▶ Aim of the exercise
Below is a listing with pictures. Repeat exactly the lines starting at the one holding "The width and" and going on through the one holding "You are a computer-use agent.", and leave every picture out.
══════
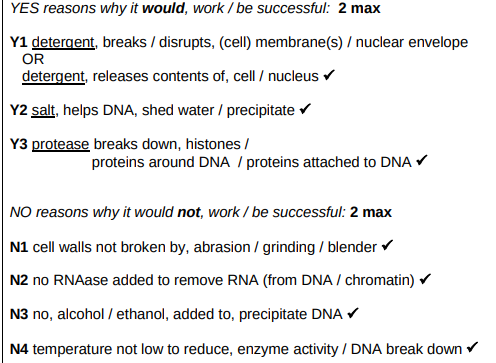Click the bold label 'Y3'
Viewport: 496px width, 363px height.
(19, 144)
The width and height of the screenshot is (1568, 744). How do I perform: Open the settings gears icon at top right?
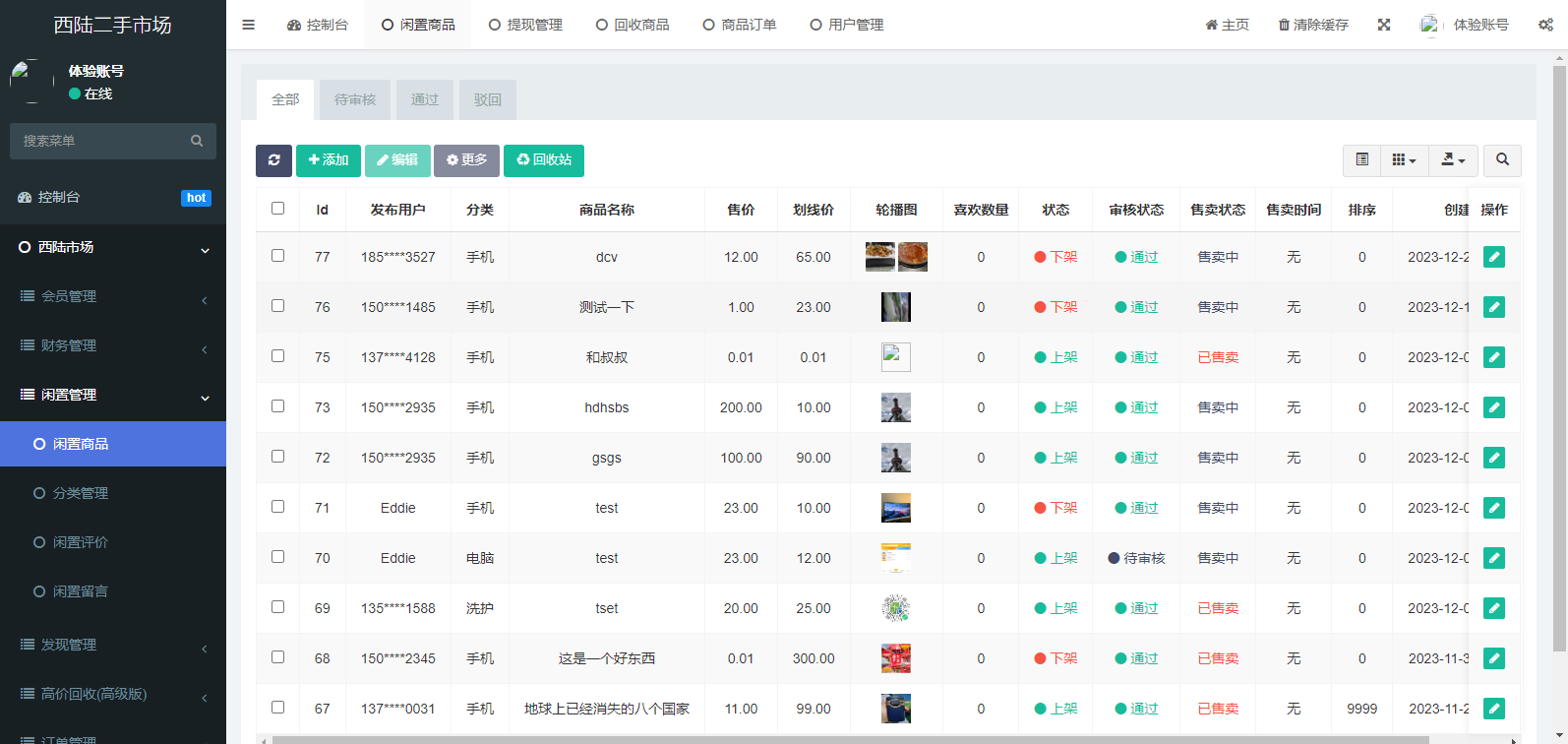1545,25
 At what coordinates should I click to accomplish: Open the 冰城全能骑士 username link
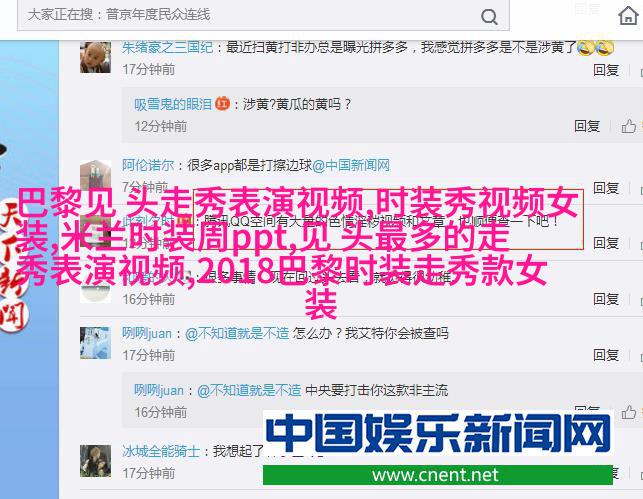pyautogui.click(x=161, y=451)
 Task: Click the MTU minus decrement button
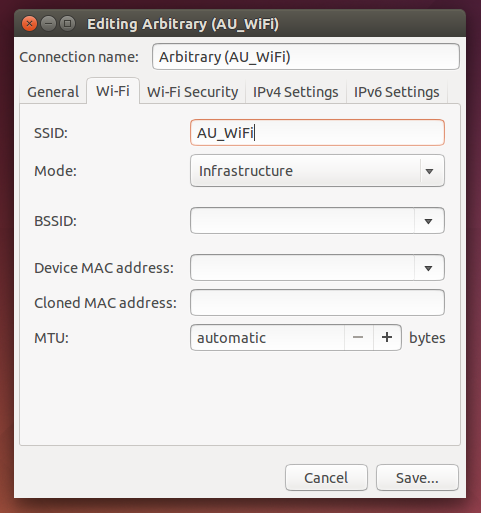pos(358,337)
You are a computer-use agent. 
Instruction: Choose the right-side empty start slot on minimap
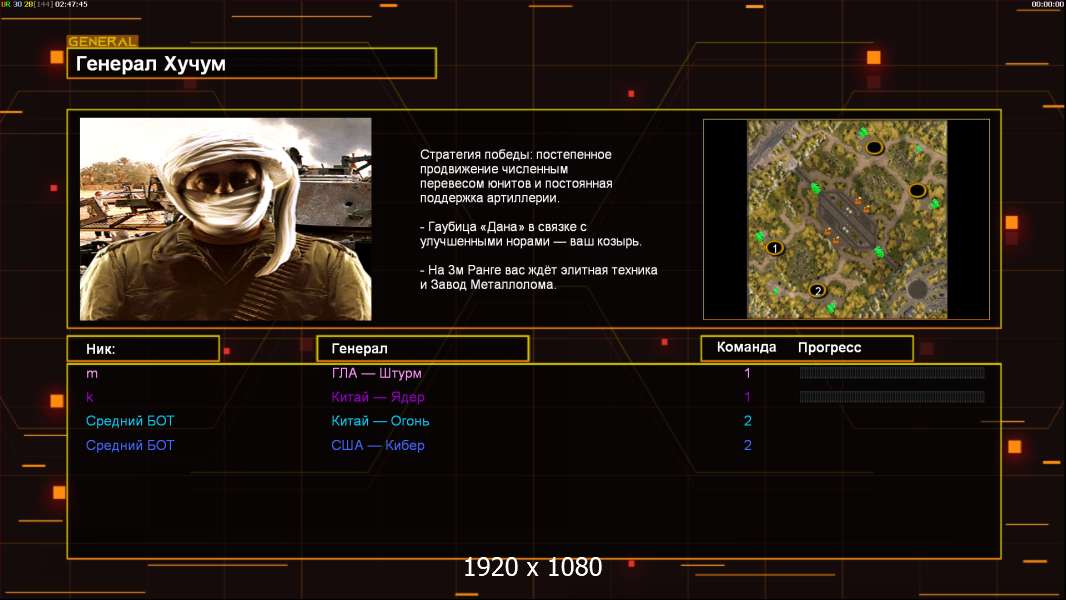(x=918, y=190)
══════
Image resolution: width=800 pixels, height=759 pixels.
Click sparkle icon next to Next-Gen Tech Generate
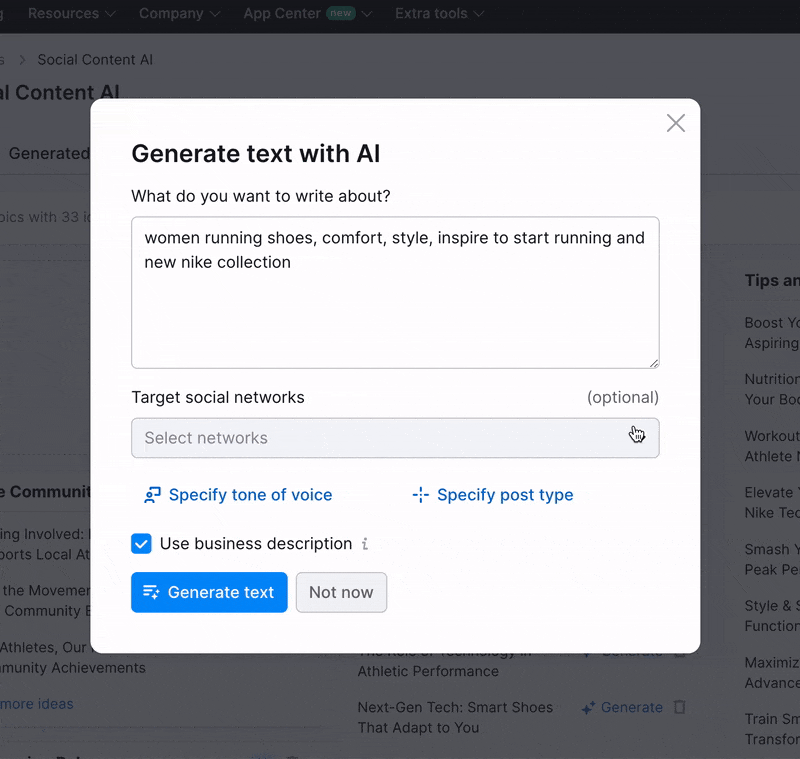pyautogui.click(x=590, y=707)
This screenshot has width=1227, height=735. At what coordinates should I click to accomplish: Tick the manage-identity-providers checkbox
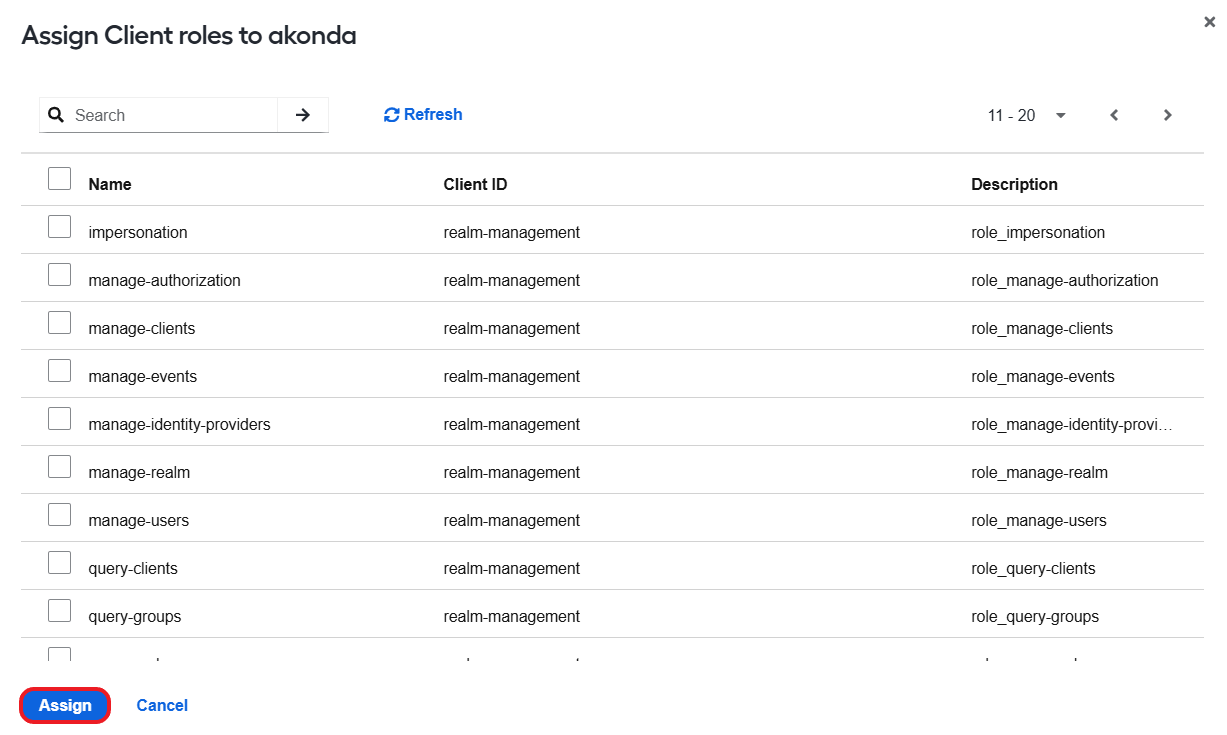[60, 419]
══════
▶ Solution for this problem
The width and height of the screenshot is (1568, 744). How do I perform: Open the settings gears icon at top right?
1545,25
 At what coordinates should I click to accomplish: Open the 冰城全能骑士 username link
pyautogui.click(x=161, y=451)
 Task: Click the MTU minus decrement button
pos(358,337)
You are a computer-use agent. 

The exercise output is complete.